10 Oct, 2008

1 commit


04 Oct, 2008

1 commit


29 Sep, 2008

1 commit

  • Impact: per CPU hrtimers can be migrated from a dead CPU

    The hrtimer code has no knowledge about per CPU timers, but we need to
    prevent the migration of such timers and warn when such a timer is
    active at migration time.

    Explicitely mark the timers as per CPU and use a more understandable
    mode descriptor for the interrupts safe unlocked callback mode, which
    is used by hrtimer_sleeper and the scheduler code.

    Signed-off-by: Thomas Gleixner

    Thomas Gleixner
     

23 Sep, 2008

5 commits

  • kernel/time/tick-common.c: In function ‘tick_setup_periodic’:
    kernel/time/tick-common.c:113: error: implicit declaration of function ‘tick_broadcast_oneshot_active’

    Signed-off-by: Ingo Molnar

    Ingo Molnar
     
  • Impact: timer hang on CPU online observed on AMD C1E systems

    When a CPU is brought online then the broadcast machinery can
    be in the one shot state already. Check this and setup the timer
    device of the new CPU in one shot mode so the broadcast code
    can pick up the next_event value correctly.

    Another AMD C1E oddity, as we switch to broadcast immediately and
    not after the full bring up via the ACPI cpu idle code.

    Signed-off-by: Thomas Gleixner

    Thomas Gleixner
     
  • Impact: Possible hang on CPU online observed on AMD C1E machines.

    The broadcast setup code looks at the mode of the tick device to
    determine whether it needs to be shut down or setup. This is wrong
    when the broadcast mode is set to one shot already. This can happen
    when a CPU is brought online as it goes through the periodic setup
    first.

    The problem went unnoticed as sane systems do not call into that code
    before the switch to one shot for the clock event device happens.
    The AMD C1E idle routine switches over immediately and thereby shuts
    down the just setup device before the first interrupt happens.

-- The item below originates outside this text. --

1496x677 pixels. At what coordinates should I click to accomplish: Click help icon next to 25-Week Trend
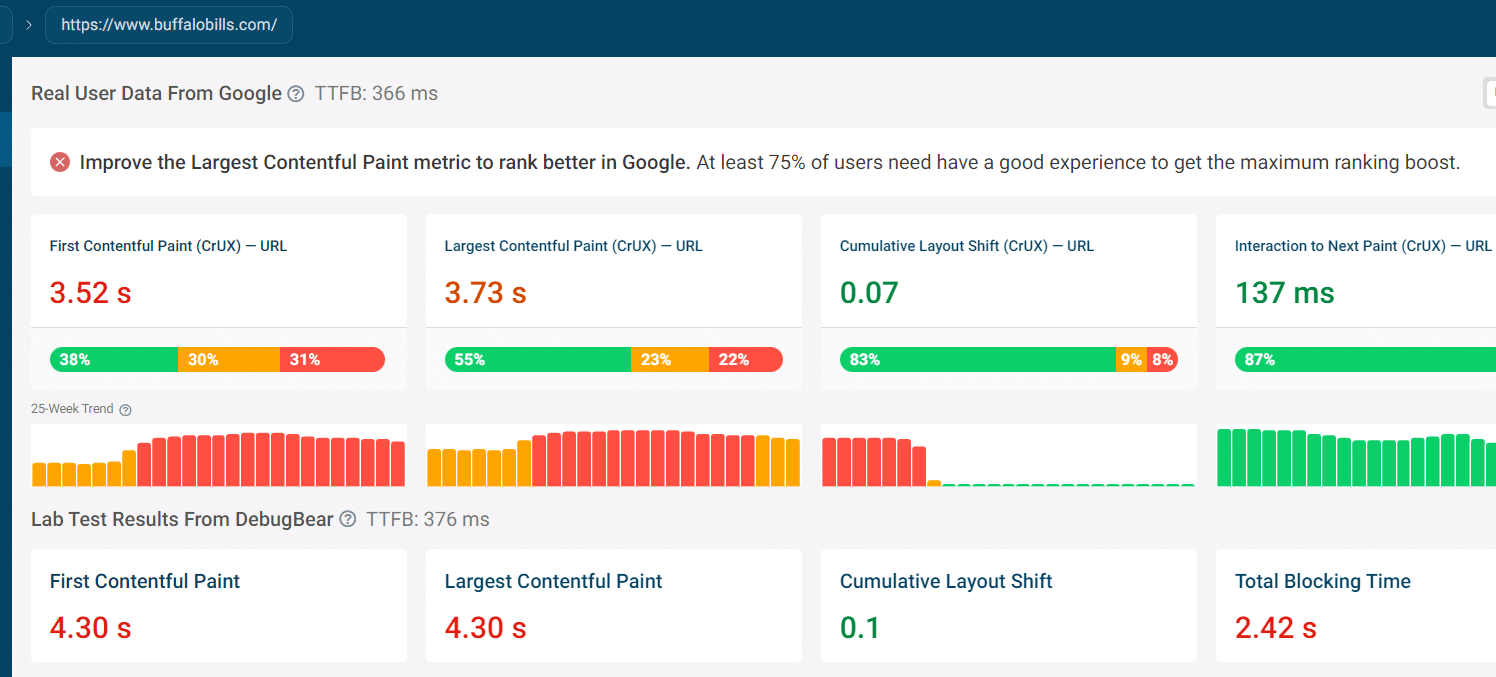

    Signed-off-by: Thomas Gleixner

    Thomas Gleixner
     
  • Impact: possible hang on CPU onlining in timer one shot mode.

    The tick_next_period variable is only used during boot on nohz/highres
    enabled systems, but for CPU onlining it needs to be maintained when
    the per cpu clock events device operates in one shot mode.

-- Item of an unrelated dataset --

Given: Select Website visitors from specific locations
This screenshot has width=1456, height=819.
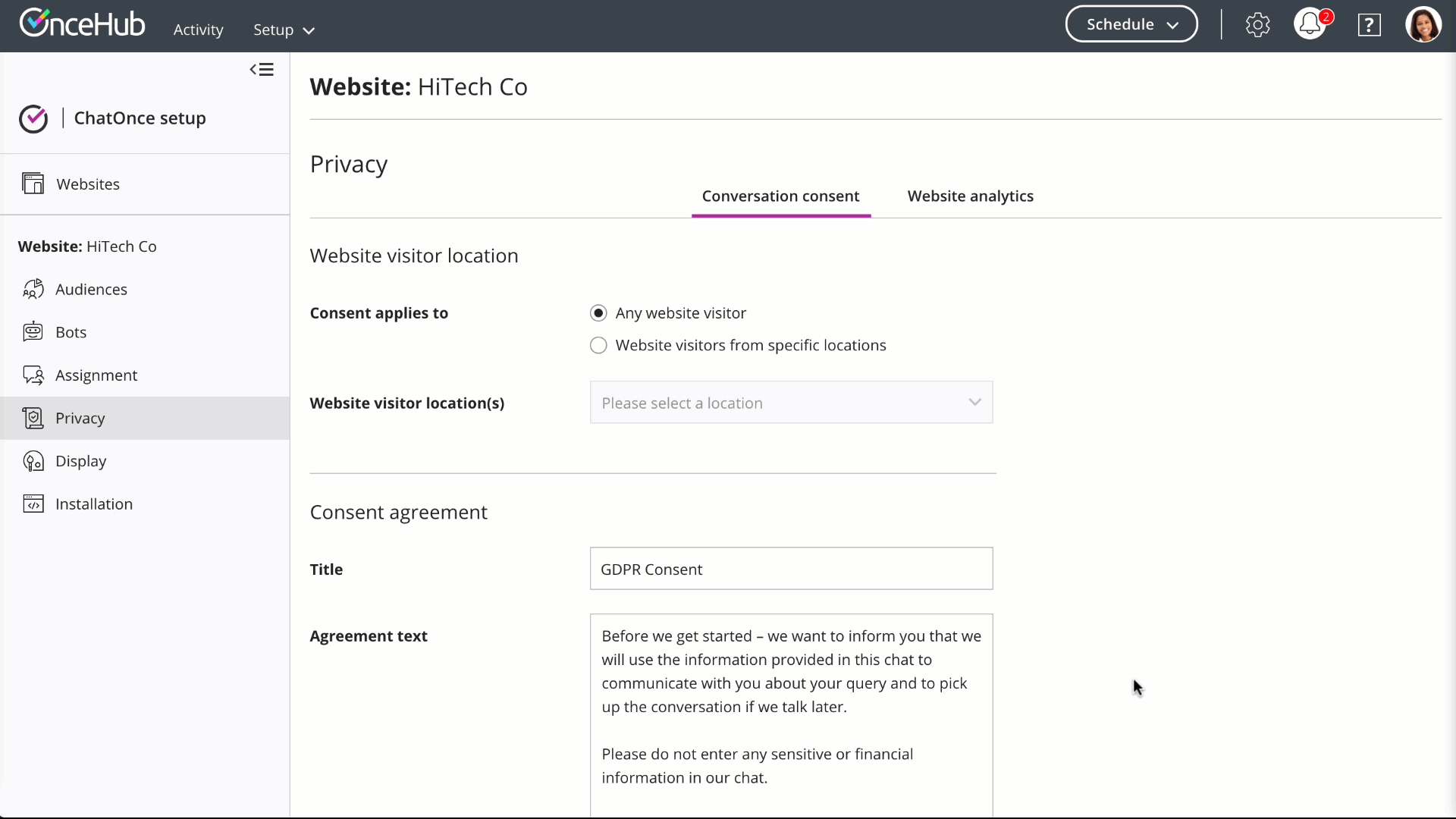Looking at the screenshot, I should coord(598,346).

    Signed-off-by: Thomas Gleixner

    Thomas Gleixner
     
  • Impact: rare hang which can be triggered on CPU online.

    tick_do_timer_cpu keeps track of the CPU which updates jiffies
    via do_timer. The value -1 is used to signal, that currently no
    CPU is doing this. There are two cases, where the variable can
    have this state:

    boot:
    necessary for systems where the boot cpu id can be != 0

    nohz long idle sleep:
    When the CPU which did the jiffies update last goes into
    a long idle sleep it drops the update jiffies duty so
    another CPU which is not idle can pick it up and keep
    jiffies going.

    Using the same value for both situations is wrong, as the CPU online
    code can see the -1 state when the timer of the newly onlined CPU is
    setup. The setup for a newly onlined CPU goes through periodic mode
    and can pick up the do_timer duty without being aware of the nohz /
    highres mode of the already running system.

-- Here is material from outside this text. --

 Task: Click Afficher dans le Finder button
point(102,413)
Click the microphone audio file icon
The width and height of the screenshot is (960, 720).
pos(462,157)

    Use two separate states and make them constants to avoid magic
    numbers confusion.

    Signed-off-by: Thomas Gleixner

    Thomas Gleixner
     

17 Sep, 2008

1 commit

  • The device shut down does not cleanup the next_event variable of the
    clock event device. So when the device is reactivated the possible
    stale next_event value can prevent the device to be reprogrammed as it
    claims to wait on a event already.

    This is the root cause of the resurfacing suspend/resume problem,
    where systems need key press to come back to life.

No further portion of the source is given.